# Heros sp. 'rotkeil' / Red Shoulder Severum pair with eggs



## notho2000 (Dec 8, 2012)

This pair of 'rotkeils' has just finished spawning on a piece of driftwood in a 150G SA biotope tank. A pair of Chocolate cichlids has also laid eggs about 6" to the left on a rock. You can just see the nose of the temporalis male on the left side of the video.


----------



## Iggy Newcastle (May 15, 2012)

Gorgeous Jim.


----------



## notho2000 (Dec 8, 2012)

Thanks, Iggy.
Interestingly enough, the rotkeil and temporalis pairs spawned at virtually the same time, and less than a foot apart. They are tolerating one another, no problem.


----------



## wildcaught dutchman (Jan 27, 2013)

Very nice!!


----------



## ahud (Aug 22, 2009)

Hey Jim,

I'm curious, what happened when the fry went free swimming?

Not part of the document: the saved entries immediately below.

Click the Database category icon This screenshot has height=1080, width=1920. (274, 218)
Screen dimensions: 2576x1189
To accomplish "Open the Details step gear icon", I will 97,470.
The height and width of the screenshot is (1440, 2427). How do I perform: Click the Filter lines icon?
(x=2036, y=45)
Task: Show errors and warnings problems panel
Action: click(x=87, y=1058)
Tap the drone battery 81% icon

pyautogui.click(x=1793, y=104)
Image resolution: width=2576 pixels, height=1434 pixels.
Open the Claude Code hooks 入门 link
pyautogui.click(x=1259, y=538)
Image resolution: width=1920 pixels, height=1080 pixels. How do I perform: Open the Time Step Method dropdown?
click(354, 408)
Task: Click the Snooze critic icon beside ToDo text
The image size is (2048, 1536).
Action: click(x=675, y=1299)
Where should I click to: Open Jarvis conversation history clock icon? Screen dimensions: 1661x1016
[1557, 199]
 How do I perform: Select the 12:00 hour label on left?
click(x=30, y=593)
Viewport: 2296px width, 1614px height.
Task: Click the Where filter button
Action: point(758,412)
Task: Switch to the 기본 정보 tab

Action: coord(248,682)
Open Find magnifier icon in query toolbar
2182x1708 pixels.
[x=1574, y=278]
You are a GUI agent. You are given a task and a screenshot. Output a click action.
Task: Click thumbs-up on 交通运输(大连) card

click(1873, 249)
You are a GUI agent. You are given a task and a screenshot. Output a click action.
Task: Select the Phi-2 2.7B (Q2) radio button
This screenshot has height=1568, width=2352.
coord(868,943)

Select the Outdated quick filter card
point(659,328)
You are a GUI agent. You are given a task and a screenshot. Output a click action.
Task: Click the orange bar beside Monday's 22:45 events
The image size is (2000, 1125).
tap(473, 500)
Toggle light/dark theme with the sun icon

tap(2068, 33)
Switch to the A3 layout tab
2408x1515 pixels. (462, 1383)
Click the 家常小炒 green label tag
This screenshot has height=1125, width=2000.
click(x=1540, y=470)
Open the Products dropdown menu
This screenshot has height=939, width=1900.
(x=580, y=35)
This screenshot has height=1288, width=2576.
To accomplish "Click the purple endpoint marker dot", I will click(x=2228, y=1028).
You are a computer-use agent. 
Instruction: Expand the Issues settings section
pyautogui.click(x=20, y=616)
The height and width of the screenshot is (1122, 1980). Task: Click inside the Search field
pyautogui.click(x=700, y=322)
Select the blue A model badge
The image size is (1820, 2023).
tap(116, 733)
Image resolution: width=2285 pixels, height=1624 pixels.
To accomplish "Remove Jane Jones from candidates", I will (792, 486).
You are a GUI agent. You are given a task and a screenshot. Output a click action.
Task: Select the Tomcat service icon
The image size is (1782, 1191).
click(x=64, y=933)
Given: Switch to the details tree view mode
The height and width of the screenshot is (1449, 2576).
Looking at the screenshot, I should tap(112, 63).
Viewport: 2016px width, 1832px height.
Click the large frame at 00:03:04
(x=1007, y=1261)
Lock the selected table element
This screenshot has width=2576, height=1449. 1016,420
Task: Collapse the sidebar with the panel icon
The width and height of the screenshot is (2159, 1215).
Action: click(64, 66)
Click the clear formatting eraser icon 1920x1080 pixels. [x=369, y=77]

Did the aggression pick up?


----------



## notho2000 (Dec 8, 2012)

ahud said:


> Hey Jim,
> I'm curious, what happened when the fry went free swimming? Did the aggression pick up?


Actually, neither batch reached the free swimming stage. They were eaten a day or so after hatching.



wildcaught dutchman said:


> Very nice!!


Thanks.


----------